EKCEP—the Eastern Kentucky Concentrated Employment Program, Inc.—helps workers and businesses in Eastern Kentucky meet the challenges and seize the opportunities of today's economy.
EKCEP operates the Kentucky Career Center JobSight network of workforce centers, which provide access to more than a dozen state and federal programs that offer employment and training assistance for jobseekers and employers all under one roof.
Under the Workforce Innovation and Opportunity Act (WIOA), EKCEP also administers programs that help adults looking for work, workers who have been dislocated from their jobs, and economically disadvantaged young people. WIOA assistance ranges from career counseling and job search assistance to paying for tuition and providing on-the job training opportunities.
For nearly 50 years, EKCEP has served 23 mountain counties in Eastern Kentucky with exemplary training, employment, and workforce development programs to meet the region's changing needs.
Throughout its nearly five decades of service, EKCEP has exhibited extraordinary adaptability, flexibility, proficiency, and perseverance, operating the best programs possible under the prevailing legislation of the time. Periodically, EKCEP has initiated and administered programs to address the fluctuations in Eastern Kentucky's coal industry, retraining dislocated workers during coal's periods of decline and training new workers during growth periods.
The latest such program, Hiring Our Miners Everyday, was funded in 2013 by a National Emergency Grant (NEG) from the U.S. Department of Labor’s Employment and Training Administration. H.O.M.E. helps workers and their spouses affected by the coal industry downturn discover their skills, determine new career options, covers costs for them to enter classroom training, and helps place them into subsidized on the-job training positions with area employers.
EKCEP is headquartered in Hazard, Kentucky, and serves a population of nearly one-half million in 23 counties in the Appalachian mountains of eastern Kentucky.
EKCEP and 87 other Concentrated Employment Programs (CEPs) nationwide were formed in 1968 under federal Manpower Development and Training Act (MDTA) and the Economic Opportunity Act (EOA) to meet the job training needs of people in areas of high unemployment and acute poverty. Every subsequent federal employment and training law has recognized that four of the rural CEPs have shown superior performance and effectiveness, and kept these CEPs in place. The latest federal law to confer this distinction was Workforce Innovation and Opportunity Act (WIOA).
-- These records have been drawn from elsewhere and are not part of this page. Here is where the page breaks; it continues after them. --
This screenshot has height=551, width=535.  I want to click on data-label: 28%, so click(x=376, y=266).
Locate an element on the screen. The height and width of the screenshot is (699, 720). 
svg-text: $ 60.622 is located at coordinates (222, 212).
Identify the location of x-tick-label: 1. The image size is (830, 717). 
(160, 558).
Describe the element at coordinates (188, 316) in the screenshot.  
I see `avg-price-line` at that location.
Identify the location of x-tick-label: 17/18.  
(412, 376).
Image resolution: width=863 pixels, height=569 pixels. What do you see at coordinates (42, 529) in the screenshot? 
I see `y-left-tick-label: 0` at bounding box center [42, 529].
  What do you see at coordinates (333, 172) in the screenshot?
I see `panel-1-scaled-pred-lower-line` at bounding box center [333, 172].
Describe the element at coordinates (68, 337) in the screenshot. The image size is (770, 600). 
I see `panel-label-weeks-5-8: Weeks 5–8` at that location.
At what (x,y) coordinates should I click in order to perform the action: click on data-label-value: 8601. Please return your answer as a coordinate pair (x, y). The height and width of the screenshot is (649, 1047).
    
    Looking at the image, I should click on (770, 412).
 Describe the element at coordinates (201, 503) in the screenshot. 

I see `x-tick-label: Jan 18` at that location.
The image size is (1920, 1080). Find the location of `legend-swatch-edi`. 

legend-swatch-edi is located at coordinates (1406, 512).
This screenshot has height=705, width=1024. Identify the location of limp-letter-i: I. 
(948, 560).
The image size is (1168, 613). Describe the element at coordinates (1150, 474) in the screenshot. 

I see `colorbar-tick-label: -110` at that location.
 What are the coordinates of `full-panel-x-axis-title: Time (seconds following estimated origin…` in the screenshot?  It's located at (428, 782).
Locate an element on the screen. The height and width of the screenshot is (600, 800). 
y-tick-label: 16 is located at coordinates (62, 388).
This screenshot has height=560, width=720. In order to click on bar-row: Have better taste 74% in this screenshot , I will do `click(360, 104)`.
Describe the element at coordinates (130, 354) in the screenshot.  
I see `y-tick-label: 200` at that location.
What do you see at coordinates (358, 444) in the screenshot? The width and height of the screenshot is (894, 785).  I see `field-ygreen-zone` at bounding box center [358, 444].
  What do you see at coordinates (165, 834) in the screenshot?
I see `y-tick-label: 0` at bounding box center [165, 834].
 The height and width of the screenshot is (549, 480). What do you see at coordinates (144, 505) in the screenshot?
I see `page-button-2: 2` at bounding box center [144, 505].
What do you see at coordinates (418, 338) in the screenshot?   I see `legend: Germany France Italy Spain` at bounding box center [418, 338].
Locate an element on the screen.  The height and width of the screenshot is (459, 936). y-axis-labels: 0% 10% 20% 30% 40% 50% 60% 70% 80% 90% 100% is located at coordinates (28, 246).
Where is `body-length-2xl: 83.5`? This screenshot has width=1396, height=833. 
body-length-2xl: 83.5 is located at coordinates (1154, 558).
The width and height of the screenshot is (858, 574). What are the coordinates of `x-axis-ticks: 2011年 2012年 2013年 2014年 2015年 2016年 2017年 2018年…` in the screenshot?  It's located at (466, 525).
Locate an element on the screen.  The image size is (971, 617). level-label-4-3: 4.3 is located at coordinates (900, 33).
Signed into law in July 2014, WIOA guides the structure and delivery of job training and re-employment programs administered by the nation’s workforce development system—including EKCEP and Kentucky’s nine other Local Workforce Innovation Areas, as well as the commonwealth’s workforce system. In effect, WIOA reauthorizes the Workforce Investment Act (WIA) that has provided funding to states and workforce organizations for jobs programs since signed by President Bill Clinton in 1998.
WIOA makes several changes to WIA, including the streamlining of existing funding streams and the elimination of 15 programs, many of which are considered duplicative or currently not being funded. It also gives states and cities additional flexibility in how they use federal funding for training and re-training programs. The law also adds more accountability on agencies in the workforce system by requiring that a “Job-Driven Checklist” be followed. This checklist includes requirements on close local employer engagement to determine local hiring needs and training-program design; increased use of on-the-job training and apprenticeships; using data and measuring employment and earnings outcomes to drive accountability; streamlining educational progress; and effective workforce partnerships to make the most of limited resources.